European project provides extensive gene data on top six fish species
AQUA-FAANG ‘has opened the door for precision aquaculture breeding to play a significant role’
A European project to enhance genomic selection for fish breeding programmes has generated extensive new functional genomics datasets in the six main finfish species farmed in European aquaculture.
The four-year AQUA-FAANG project, supported by the European Union’s Horizon 2020 initiative, involved 25 partners from the UK, Norway, Spain, France, Italy, Greece, the Netherlands, and Poland, and was coordinated by Professor Sigbjørn Lien of the Norwegian University of Life Sciences (NMBU) and Professor Dan Macqueen of the Roslin Institute, Edinburgh University.
Results of the research into the European seabass, gilthead seabream, rainbow trout, Atlantic salmon, common carp, and turbot will provide valuable opportunities to develop precision breeding strategies to increase aquaculture sustainability and profitability.
In an article about the project, Lien and Macqueen write that finfish farming is faces many challenges to sustainable production and expansion, including the constant threat of infectious diseases and climate change, which is enabling new pathogens to enter aquaculture systems while posing further issues to fish health and welfare.
A multi-pronged approach
Addressing such challenges requires a multi-pronged approach, with selective breeding providing a keystone strategy to ensure fish with the most desirable characteristics are farmed now and in the future.
Genomics provides a vital toolbox for commercial breeding programmes in farmed animals. Selective breeding using genetic markers linked to traits (genomic selection - GS) is currently widely used to farm fish with favourable characteristics, e.g., disease resistance.
But while the current generation of selective breeding is effective when the animals are close relatives, it becomes less effective when animals are distantly related from different populations, or across generations, the scientists explain.
This is because the selection performed is not directly based on the underlying genetic variants causing the desired traits.
Precision breeding
“There are millions of genetic variants within any species, but most have zero effect on traits,” Lien and Macqueen write. “If selective breeding involved targeting the much smaller number of genetic variants that truly influence favourable characteristics (causal variants), it would become highly effective in distantly related animals.
“This type of precision breeding would have a range of positive impacts that drive increased sustainability and profitability of the aquaculture sector. However, identifying causal variants is challenging and requires cutting-edge techniques.”
AQUA-FAANG, which ran from May 2019 to May 2023, has produced extensive new datasets to identify regions of the genetic code (i.e., the genome sequence) that impact biological traits in the main finfish species farmed in European aquaculture.
A huge effort
“We call these regions functional, and they include DNA elements that control how genes are expressed in different conditions, for example during development or following a challenge to the immune system,” explain the authors. “Genetic variants in such regions of the genome are much more likely to affect traits of importance to aquaculture than randomly selected variants.

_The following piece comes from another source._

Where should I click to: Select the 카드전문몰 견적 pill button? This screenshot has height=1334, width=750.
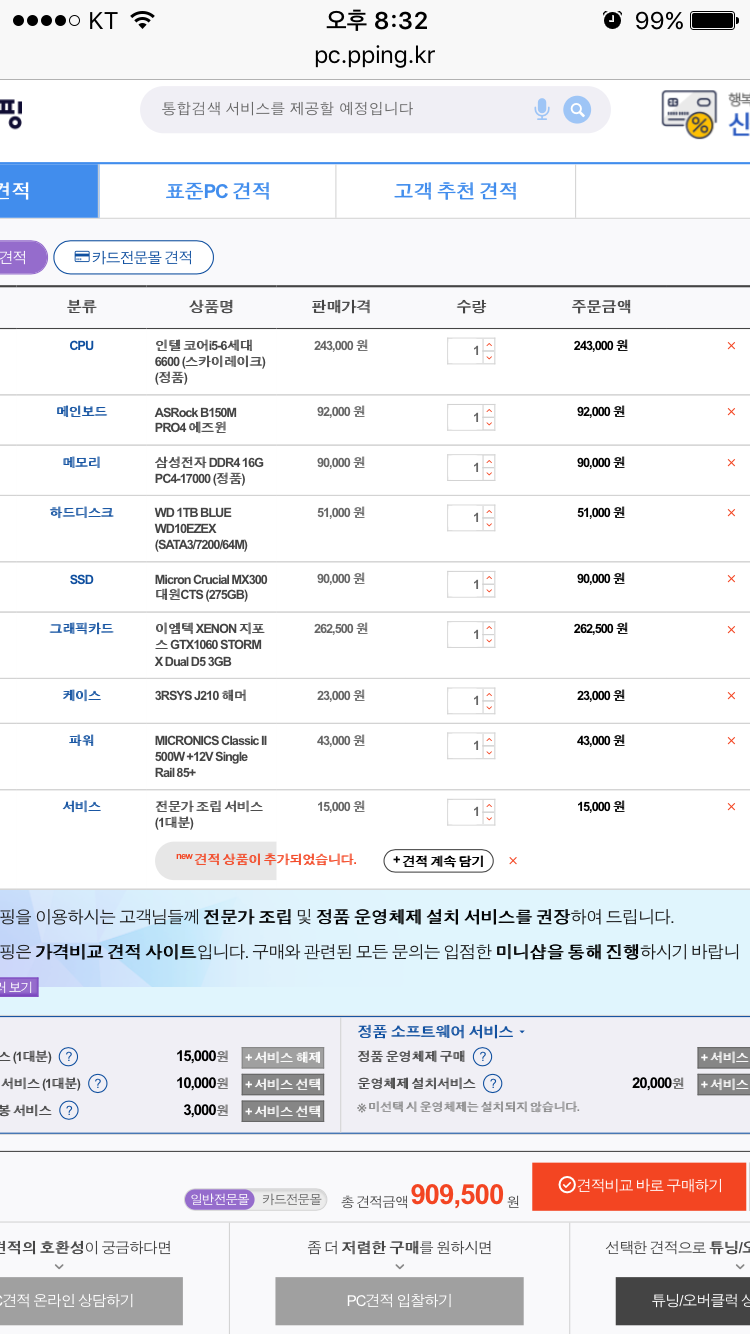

“The AQUA-FAANG project represents a great advancement because this type of data is extremely limited in farmed animals and its generation was a huge effort spanning several years, requiring collaboration by many partner organisations around Europe.”
The AQUA-FAANG approach involves genome functional annotation, leveraging advanced high-throughput DNA sequencing technologies to reveal and describe different types of functional regions in genomes.
Almost 5,000 new datasets
The project generated genome functional annotation data across diverse sample types in the six species, including:
- Different stages of embryonic development – these early life stages play a crucial role in determining traits of relevance to aquaculture and adult fish health.
- Different tissues of adult fishes of both sexes at two stages of sexual maturation – these tissues were selected for relevance to a range of aquaculture traits.
- After immune stimulation with viral and bacterial molecular signals – sampling the primary immune organ of fish.
This comprehensive set of samples was used to generate almost 5,000 new sequencing datasets across the six target species.
Better accuracy
Lien and Macqueen said the AQUA-FAANG datasets add multiple new layers of information on the genetic architecture of farmed fish characteristics, and allow researchers, for the first time, to prioritise genetic variants with increased probability of impacting traits in the target species.
This information can be used in a range of applications, including building new genetic tools and approaches for breeding that have better accuracy without adding significant financial costs.
It can also help reduce the current reliance of industry on measuring important breeding traits (e.g., disease challenge experiments) across different generations, which is expensive and problematic with regard to animal welfare.
Data shared openly
The AQUA-FAANG project shares all its data openly through the Ensembl Genome Browser, which enables researchers and industry to scan the genome of each target species to identify functional regions of interest.
Furthermore, Ensembl unlocks opportunities for researchers and aquaculture breeding companies to quickly and easily overlap their bespoke datasets with AQUA-FAANG annotations, empowering new opportunities for precision breeding applications in different countries and organisations across the globe.
“AQUA-FAANG has opened the door for precision aquaculture breeding to play a significant role in addressing the challenges and opportunities outlined, contributing to the development of a sustainable, resilient, and competitive EU aquaculture sector,” concluded the authors.